▶ **DA SVOLGERE**
a: Rispondi a queste domande sul testo sulla giustizia sociale:
(i) Per quale tipo di era il titolo propone la giustizia sociale?
(ii) In quale documento sono contemplati i principi normativi da applicare nella vita sociale del Paese?
(iii) Quali sono i due capisaldi di quei principi?
b: Scrivi il seguito del testo sulla giustizia sociale, ripartendo subito dopo la sua ultima frase.

▶ **TESTO DA LEGGERE**
——————

LA GIUSTIZIA SOCIALE - GIUSTIZIA PENALE


     
      LA   GIUSTIZIA  SOCIALE   per una " NUOVA ERA "                                                                     www.movimentodellavoroedellacooperazione.blogspot.com  )




Cosa deve intendersi per “ GIUSTIZIA  SOCIALE “ :
La  puntuale  applicazione  e  realizzazione  nella vita sociale del Paese dei  principali e  fondamentali  principi normativi  contemplati  nella  COSTITUZIONE della REPUBBLICA ITALIANA  ,  i  cui  capisaldi  sono costituiti dal “ Lavoro “  e  dalla  “ Sovranità popolare “ .

——————

▶ **VOCI FORNITE**

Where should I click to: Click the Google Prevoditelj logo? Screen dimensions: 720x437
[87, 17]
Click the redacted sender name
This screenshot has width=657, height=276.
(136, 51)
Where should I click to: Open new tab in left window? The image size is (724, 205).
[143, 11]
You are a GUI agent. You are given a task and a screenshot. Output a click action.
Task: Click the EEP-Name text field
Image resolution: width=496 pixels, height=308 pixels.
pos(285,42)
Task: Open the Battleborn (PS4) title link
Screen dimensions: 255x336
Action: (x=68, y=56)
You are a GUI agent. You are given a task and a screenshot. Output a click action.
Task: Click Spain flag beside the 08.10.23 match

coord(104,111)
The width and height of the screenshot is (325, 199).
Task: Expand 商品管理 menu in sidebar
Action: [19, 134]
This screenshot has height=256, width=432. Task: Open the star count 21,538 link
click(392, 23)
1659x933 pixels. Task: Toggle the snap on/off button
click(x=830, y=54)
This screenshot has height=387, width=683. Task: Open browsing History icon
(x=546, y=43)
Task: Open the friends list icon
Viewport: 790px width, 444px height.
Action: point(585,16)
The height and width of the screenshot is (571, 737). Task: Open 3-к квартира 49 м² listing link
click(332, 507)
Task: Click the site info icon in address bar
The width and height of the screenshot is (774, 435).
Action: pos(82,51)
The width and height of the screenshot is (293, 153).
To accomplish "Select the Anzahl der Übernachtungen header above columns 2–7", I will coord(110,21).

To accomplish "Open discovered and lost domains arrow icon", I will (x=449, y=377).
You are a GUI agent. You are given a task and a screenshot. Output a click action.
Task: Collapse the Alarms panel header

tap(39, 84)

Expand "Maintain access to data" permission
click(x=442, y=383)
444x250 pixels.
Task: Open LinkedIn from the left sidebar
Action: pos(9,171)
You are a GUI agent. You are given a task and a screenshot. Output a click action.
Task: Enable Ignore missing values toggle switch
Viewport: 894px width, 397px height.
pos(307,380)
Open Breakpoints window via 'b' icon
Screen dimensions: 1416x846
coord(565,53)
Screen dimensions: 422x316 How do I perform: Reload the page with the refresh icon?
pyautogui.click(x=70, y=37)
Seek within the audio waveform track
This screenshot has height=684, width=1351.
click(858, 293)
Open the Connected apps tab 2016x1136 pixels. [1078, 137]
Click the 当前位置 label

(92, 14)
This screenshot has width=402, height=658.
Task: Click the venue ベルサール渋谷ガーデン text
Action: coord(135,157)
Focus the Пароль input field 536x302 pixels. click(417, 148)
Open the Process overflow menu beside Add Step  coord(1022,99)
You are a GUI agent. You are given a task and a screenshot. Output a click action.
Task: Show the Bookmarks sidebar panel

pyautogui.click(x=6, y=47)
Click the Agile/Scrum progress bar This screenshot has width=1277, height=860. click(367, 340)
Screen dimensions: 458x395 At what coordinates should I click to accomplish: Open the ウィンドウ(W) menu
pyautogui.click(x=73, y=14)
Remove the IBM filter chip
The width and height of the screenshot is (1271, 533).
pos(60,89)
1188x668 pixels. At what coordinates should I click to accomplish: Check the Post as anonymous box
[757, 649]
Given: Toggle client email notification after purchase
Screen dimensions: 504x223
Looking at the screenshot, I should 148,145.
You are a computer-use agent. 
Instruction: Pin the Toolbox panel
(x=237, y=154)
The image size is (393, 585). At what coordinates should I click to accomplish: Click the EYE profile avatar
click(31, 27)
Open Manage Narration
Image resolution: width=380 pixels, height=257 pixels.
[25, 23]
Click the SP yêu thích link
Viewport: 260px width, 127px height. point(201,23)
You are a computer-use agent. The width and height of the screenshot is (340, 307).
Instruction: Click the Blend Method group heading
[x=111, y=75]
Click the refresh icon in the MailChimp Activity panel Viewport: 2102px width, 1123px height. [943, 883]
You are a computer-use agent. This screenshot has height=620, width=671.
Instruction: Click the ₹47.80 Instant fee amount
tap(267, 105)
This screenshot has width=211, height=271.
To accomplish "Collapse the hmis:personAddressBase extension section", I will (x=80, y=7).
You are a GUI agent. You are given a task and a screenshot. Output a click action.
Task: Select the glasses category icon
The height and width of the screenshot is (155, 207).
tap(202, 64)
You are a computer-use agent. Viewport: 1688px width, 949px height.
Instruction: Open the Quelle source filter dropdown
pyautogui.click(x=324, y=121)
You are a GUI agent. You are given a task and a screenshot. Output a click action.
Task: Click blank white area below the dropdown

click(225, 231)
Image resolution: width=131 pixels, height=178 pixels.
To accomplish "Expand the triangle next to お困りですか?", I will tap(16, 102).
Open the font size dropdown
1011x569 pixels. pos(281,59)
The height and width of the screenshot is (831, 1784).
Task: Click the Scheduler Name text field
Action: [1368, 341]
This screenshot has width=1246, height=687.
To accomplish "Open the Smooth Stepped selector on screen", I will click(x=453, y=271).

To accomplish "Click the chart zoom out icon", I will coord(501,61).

——————

▶ **RISPOSTE ATTESE**
a:
(i) Per una "nuova era".
(ii) Nella Costituzione della Repubblica Italiana.
(iii) Il "Lavoro" e la "Sovranità popolare".

b:
Al fine di poter realizzare una vera e propria  “giustizia sociale “,  gli Organi Istituzionali dello Stato  ( Parlamento  e Governo ) , oltre che richiedere nei confronti dei cittadini l’adempimento dei doveri stabiliti nella Costituzione medesima,   DEVONO garantire  ad ogni cittadino , attraverso l’esercizio delle funzioni dei propri Organi ed Enti politici e amministrativi , il pieno  rispetto e  l’attuazione di taluni importanti diritti che riguardano  :
-         Il diritto alla parità sociale e alla uguaglianza davanti alla legge(art.3)
-         Il diritto al lavoro ( art. 4 )  e  alla  tutela  del  lavoro ( art. 35 ), il diritto di collaborazione al lavoro ( art.46 )
-         Il diritto di libertà personale e di manifestazione del pensiero ( da art. 13 a art.21. )
-         Il  diritto di voto ( art. 48 ) e il diritto di associazione ( art. 49 )
-         Il diritto ad  una effettiva giustizia  fiscale  ( art. 53 )
-         Il diritto ad una efficiente ed efficace giustizia civile e penale ( art. 27  e art. 101 e seg )
-         Il diritto alla tutela della sicurezza e della salute ( art. 32 e 38 )
-         Il diritto all’istruzione ( art. 34 )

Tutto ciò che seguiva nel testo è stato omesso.